TEXTO PROPORCIONADO =>
↓↓↓
En la exposición distópica sobre los avatares morales de la tecnología que significó Black Mirror, Andrea Riseborough interpretó a una arquitecta impulsada al crimen para sostener su prestigio social y el silencio de su propia culpa. El episodio es el tercero de la cuarta temporada, titulado "Crocodile" por las espesas lágrimas que inundan su rostro en el final, síntesis de una consciencia tecnológica que impone recordarlo todo bajo la impávida experiencia de que nada se sufre como real. “Originalmente me ofrecieron el papel de la investigadora del seguro –que luego interpretó Kiran Sonia Sawar-, pero cuando leí el guion me atrajo el personaje masculino. Lo hablé con los productores y lo convertimos en Mia. La pregunta que sobrevolaba era: ¿empatizaría el espectador con una mujer que hace lo que hace Mia? Y la realidad es que las mujeres matan todo el tiempo, dan vida pero también la quitan”. El cruce entre el control que supone la tecnología y el quirúrgico ejercicio de la aniquilación es algo que Brandon Cronenberg redimensiona en su exquisito juego de sicarios y posesiones.
↑↑↑
TAREAS A REALIZAR =>
1. Según el texto proporcionado, ¿qué papel le ofrecieron originalmente a Andrea Riseborough?
2. Indique si cada afirmación coincide con el texto proporcionado y cite las palabras que lo deciden. (a) "Crocodile" es el tercer episodio de la cuarta temporada. (b) Andrea Riseborough terminó interpretando a la investigadora del seguro. (c) El personaje de Mia surgió a partir de un personaje masculino del guion.

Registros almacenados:
↓↓↓
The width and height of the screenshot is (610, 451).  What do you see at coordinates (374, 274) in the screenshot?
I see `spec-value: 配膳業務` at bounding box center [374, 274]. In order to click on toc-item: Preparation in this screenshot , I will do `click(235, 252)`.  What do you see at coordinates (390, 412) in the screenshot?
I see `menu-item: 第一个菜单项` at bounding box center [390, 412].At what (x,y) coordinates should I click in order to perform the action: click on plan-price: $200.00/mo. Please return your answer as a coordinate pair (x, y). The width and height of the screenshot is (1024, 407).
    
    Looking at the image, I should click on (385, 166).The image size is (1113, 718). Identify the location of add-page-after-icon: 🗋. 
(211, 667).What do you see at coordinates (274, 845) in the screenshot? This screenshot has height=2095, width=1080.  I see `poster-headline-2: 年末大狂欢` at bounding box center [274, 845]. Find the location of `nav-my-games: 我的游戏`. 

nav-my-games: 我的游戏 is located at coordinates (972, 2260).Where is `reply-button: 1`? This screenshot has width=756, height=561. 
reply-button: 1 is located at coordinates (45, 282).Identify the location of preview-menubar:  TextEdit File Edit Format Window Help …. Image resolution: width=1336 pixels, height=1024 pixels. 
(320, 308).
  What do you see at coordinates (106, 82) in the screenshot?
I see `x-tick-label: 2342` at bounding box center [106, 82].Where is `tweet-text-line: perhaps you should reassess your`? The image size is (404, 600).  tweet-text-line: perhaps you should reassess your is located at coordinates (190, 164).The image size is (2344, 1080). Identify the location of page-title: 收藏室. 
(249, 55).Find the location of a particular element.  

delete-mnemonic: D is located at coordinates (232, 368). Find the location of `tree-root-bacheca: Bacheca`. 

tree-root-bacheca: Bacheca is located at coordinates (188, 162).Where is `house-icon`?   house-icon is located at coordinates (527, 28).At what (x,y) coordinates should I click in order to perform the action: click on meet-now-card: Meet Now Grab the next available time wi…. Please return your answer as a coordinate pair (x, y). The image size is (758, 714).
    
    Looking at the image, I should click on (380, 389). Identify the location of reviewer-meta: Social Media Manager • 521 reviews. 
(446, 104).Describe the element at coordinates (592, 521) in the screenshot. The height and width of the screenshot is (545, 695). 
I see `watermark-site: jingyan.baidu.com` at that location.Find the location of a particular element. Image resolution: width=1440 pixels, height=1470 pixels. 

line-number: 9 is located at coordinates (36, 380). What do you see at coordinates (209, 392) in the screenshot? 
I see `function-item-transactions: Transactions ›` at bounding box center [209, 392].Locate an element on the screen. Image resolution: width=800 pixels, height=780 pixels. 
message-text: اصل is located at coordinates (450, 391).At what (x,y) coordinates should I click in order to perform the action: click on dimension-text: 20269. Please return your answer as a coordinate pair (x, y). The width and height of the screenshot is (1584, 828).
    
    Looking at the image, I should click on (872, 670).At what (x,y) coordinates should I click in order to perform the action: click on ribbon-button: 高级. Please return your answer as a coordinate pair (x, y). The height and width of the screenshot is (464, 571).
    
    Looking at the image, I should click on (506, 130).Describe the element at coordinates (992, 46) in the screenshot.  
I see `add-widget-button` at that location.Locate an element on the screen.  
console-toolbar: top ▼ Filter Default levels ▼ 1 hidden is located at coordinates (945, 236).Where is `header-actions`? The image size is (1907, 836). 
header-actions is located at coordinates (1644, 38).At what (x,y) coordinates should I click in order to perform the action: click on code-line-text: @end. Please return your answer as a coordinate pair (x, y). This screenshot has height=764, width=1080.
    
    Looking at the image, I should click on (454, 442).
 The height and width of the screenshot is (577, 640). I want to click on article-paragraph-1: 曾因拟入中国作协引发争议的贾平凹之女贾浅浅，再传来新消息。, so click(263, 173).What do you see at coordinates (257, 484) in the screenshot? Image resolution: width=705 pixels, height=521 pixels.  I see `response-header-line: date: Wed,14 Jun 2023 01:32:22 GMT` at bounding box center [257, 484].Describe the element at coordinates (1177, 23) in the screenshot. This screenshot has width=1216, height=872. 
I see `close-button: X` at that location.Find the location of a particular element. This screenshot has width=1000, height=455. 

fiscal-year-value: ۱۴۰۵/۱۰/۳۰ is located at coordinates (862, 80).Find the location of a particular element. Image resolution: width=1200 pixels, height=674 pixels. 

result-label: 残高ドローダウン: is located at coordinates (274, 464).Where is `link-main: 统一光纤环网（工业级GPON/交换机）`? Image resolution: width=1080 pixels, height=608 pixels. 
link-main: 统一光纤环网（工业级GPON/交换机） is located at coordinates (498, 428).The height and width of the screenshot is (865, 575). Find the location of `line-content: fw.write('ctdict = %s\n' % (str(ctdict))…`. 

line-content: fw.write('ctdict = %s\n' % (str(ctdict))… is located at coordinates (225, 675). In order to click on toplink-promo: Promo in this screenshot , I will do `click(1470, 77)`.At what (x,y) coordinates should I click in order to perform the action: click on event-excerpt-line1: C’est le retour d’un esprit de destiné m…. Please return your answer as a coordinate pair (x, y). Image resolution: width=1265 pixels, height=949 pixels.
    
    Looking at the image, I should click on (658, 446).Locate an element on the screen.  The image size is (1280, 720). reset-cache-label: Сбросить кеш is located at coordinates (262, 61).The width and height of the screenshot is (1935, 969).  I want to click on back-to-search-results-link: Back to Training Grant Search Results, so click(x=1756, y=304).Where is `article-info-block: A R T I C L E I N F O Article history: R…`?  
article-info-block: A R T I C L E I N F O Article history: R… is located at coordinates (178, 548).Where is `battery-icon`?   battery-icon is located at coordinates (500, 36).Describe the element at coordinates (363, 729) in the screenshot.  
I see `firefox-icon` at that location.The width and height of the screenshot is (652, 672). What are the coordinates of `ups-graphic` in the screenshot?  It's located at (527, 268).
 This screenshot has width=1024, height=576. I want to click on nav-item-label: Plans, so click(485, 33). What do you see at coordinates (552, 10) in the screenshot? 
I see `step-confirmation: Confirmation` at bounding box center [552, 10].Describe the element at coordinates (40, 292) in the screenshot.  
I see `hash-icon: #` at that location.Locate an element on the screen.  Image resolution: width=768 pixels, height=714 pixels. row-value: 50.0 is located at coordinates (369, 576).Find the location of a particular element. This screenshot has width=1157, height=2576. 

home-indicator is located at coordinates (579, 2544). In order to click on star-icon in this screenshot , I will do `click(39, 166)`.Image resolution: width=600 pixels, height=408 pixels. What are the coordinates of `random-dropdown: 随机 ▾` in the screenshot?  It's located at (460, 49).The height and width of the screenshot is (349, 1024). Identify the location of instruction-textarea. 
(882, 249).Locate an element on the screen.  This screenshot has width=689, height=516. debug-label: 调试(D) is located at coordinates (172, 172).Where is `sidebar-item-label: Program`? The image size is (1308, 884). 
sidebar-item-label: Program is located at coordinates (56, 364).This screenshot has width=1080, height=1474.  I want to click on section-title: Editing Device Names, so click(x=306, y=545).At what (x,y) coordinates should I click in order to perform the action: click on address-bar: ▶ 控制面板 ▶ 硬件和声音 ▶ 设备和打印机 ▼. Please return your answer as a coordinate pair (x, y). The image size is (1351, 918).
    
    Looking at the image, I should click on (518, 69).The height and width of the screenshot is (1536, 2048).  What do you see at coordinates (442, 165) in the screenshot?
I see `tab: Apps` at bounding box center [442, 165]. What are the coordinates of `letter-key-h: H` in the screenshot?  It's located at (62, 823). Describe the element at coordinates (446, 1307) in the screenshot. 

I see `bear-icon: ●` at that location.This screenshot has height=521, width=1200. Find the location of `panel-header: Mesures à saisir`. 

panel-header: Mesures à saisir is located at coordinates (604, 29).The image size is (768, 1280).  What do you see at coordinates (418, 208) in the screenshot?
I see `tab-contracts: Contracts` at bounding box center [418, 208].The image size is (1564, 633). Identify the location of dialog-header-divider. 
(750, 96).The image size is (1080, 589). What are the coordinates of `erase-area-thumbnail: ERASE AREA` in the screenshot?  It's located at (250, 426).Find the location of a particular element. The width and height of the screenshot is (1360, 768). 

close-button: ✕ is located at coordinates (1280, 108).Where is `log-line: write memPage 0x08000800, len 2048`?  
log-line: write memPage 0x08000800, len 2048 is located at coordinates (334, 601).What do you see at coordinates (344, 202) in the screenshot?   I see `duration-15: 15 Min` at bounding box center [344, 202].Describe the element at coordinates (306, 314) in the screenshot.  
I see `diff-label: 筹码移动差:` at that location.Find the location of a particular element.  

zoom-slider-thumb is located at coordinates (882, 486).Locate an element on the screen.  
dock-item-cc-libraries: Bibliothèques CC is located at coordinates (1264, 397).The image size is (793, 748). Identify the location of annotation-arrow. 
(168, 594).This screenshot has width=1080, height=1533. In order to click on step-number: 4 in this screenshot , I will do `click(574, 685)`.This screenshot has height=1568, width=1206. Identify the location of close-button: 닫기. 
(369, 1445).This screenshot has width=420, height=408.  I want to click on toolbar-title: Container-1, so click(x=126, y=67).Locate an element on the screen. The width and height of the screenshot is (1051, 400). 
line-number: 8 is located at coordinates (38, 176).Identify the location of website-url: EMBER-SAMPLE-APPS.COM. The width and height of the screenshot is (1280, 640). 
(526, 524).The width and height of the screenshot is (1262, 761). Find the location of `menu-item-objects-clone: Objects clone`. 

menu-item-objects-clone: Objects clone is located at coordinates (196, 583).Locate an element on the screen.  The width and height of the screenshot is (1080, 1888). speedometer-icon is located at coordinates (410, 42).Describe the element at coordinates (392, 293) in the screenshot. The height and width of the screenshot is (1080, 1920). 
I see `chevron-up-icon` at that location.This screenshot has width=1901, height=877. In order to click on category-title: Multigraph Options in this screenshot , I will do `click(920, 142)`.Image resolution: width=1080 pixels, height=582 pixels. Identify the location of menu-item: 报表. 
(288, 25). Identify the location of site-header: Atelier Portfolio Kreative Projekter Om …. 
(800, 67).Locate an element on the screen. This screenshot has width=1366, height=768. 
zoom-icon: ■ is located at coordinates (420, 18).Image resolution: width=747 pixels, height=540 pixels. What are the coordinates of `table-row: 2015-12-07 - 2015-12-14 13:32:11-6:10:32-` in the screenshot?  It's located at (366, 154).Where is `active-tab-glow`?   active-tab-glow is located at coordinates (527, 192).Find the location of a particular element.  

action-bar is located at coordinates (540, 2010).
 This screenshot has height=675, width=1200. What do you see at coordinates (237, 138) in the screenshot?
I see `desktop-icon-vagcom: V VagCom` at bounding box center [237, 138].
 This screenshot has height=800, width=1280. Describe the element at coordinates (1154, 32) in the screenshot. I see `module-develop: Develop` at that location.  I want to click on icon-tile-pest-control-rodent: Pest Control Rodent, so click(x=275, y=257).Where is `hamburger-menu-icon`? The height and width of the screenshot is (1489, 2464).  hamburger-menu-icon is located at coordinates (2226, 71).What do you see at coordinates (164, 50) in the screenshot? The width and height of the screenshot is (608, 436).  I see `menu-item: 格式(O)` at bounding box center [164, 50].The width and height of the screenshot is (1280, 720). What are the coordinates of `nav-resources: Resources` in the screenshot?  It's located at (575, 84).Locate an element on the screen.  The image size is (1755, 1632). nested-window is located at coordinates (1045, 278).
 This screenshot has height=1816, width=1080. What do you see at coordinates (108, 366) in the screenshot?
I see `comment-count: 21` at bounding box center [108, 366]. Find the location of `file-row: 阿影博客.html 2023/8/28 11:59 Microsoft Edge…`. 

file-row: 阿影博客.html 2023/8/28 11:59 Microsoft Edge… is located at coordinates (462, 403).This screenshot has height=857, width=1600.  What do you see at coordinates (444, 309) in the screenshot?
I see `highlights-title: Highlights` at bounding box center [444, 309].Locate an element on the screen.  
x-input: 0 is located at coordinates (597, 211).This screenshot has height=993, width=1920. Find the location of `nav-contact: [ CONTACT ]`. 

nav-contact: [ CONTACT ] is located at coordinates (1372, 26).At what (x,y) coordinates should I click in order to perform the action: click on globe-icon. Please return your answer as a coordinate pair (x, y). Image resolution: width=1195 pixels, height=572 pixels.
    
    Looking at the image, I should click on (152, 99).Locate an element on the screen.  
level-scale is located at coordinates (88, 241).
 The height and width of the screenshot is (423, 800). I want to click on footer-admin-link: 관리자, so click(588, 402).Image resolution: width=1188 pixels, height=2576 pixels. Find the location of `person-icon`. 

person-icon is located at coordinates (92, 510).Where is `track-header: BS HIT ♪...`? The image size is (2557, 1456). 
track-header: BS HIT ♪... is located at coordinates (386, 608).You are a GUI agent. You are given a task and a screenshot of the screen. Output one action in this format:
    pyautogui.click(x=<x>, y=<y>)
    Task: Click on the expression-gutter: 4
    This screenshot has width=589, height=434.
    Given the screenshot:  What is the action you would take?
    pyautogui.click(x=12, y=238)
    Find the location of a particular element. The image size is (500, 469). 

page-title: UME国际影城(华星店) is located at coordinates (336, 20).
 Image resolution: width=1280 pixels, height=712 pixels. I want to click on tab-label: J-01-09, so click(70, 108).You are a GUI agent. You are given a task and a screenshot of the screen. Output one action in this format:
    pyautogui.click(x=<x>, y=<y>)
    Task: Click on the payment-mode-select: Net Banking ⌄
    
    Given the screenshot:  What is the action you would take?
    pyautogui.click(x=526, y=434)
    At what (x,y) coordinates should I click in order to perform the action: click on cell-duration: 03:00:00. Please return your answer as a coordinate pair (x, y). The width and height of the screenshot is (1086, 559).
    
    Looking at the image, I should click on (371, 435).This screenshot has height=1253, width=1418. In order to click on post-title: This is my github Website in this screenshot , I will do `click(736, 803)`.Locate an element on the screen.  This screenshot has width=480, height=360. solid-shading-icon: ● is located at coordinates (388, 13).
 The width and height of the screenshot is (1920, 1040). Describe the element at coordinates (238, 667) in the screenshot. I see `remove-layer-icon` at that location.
↑↑↑
RESPUESTAS POR TAREA =>
1. El papel de la investigadora del seguro.

2.
(a) Sí: «El episodio es el tercero de la cuarta temporada, titulado "Crocodile"».
(b) No: «que luego interpretó Kiran Sonia Sawar».
(c) Sí: «me atrajo el personaje masculino. Lo hablé con los productores y lo convertimos en Mia».